Auch bei der inklusiven Governance der EPR-Systeme besteht Verbesserungsbedarf. Zwar wurden Fortschritte erzielt, doch bleibt der finale Text vage. Er fordert lediglich, dass „relevante Akteure in die Umsetzung des EPR-Systems einbezogen“ werden – darunter auch Sozialunternehmen. RREUSE appelliert an die Mitgliedstaaten, diese Formulierung in konkrete Mitentscheidungsrechte für alle beteiligten Akteure zu übersetzen, insbesondere Sozialunternehmen und Kommunen.

Vorsicht ist zudem bei dem Vorschlag geboten, im Rahmen der für 2029 geplanten Evaluierung der Richtlinie möglicherweise einen finanziellen Beitrag von kommerziellen Re-Use-Anbietern zu verlangen.
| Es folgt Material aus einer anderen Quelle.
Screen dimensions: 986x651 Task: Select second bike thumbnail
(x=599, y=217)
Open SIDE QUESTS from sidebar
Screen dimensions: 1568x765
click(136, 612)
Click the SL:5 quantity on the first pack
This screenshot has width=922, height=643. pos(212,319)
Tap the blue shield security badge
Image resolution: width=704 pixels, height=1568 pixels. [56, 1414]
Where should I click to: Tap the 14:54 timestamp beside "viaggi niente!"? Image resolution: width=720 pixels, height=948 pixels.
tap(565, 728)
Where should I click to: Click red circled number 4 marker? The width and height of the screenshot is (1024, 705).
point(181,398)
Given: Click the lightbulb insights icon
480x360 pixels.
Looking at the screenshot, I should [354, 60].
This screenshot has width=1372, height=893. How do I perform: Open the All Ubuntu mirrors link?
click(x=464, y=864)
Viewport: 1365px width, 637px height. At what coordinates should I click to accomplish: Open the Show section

Ein solcher Schritt könnte das Verursacherprinzip verzerren. Eine sorgfältige Bewertung der Sinnhaftigkeit und Umsetzbarkeit dieser Maßnahme in jedem Mitgliedstaat wäre unerlässlich.

RREUSE blickt optimistisch auf die weitere Entwicklung: Die Europäische Kommission sollte auf den positiven Ansätzen dieser Richtlinie aufbauen – etwa bei der Ausarbeitung harmonisierter EPR-Kriterien im Rahmen des Circular Economy Acts oder künftiger EU-Initiativen zur Kreislaufwirtschaft.